Rolling into T2, I chose not to do a flying dismount as I realized I haven’t practiced that in forever either. With my bike rack being so close to the entrance/exit, I don’t feel like I lost a lot of time running in my cycling shoes. I was able to get my shoes and helmet off without issue, and I donned my hat with sunglasses on top, put on my Naked Run belt, which had my race bib on it, slipped into my Skechers Razor 3 , and ran to the run exit with my hydration flask in hand, soon to be put in my run belt. T2 was 1:13.
I didn’t come out of transition with any women around me. I didn’t see any in front, but I did see Ashley Golbus roll into T2 as I was running out of transition. My goal was to run steady and strong, no blowing up in the first mile or half mile. This course I remember well as it’s 2 loops starting with a run through the parking lot, then up on a wooded trail that leads you to a loop around a neighborhood x2. The first loop seemed to take forever but I kept it controlled. Even though I had my watch on and a heart rate monitor, I didn’t have my watch beep at every mile and did this completely by feel. On the first loop, I grabbed a water bottle from the one aid station and dumped it on my head. Otherwise, I took one swig of my hydration for the rest of my run.

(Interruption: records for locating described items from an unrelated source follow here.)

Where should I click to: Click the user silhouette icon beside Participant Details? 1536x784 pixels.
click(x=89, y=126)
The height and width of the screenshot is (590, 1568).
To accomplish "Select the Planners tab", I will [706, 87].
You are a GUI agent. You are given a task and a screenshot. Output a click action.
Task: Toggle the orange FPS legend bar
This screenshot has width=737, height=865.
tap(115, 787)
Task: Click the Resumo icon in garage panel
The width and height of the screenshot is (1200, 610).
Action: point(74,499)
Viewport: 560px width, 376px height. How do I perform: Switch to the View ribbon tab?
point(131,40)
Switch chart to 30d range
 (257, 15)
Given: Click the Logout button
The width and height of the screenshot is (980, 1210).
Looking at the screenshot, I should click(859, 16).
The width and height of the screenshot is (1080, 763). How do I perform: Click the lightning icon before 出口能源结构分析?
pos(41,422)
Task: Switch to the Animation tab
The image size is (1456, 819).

On the way back in from my first loop, I saw my teammate Gin running strong. I caught a glimpse of Ashley somewhere along the way as well, but I really focused on myself and what I could do. I asked myself “are you doing the best you can right now?”, and every time the answer was yes. The second loop went by much faster and I tried to enjoy every minute of it, ticking off the hills in my mind. I knew exactly where the last hill was, and that the last quarter mile or so is all downhill, but I couldn’t get too excited because the downhill was on that wooded trail and I did not want to trip and fall. So I focused on moving through that technical session, and then gave it all I had left for the last flat bit to the finish line. I finished the 2.76 mile run (by my watch) in 21:19, 8th fastest female split and a 7:42/mi average. Even more exciting, my heart rate was under control with a peak of 193bpm and an average 185bpm!
Final time of 1:13:16, 2 minutes faster than the last time I raced this course! See race results here.
Even though I didn’t see any of my competitors out on the course, 5 of us women finished within a minute of each other, so I was very eager to see what our final finishing positions would be with the time trial start. I ended up finishing 2nd open female and 3rd female overall. My teammate Gin was the first female overall, and the TriMarni team did awesome all round! Teammates Reid Thomas, William Wood, and Gin Fleming won their age groups, and Meredith Rigdon, Yannick Fischbach, Alvaro Velez, and I got 2nd in our divisions.
Thanks to South Carolina Triathlon Series and the Greenville County Aquatic Complex for putting on this race. I forget how much I loved racing and seeing my friends. So much so that a few of us are signed up for the Tugaloo Olympic triathlon in Georgia in a few weeks, and I’ve signed up for a 10-mile trail run this weekend. It’s a late start to the season, but I’m grateful for every chance I get to move my body and socialize with friends.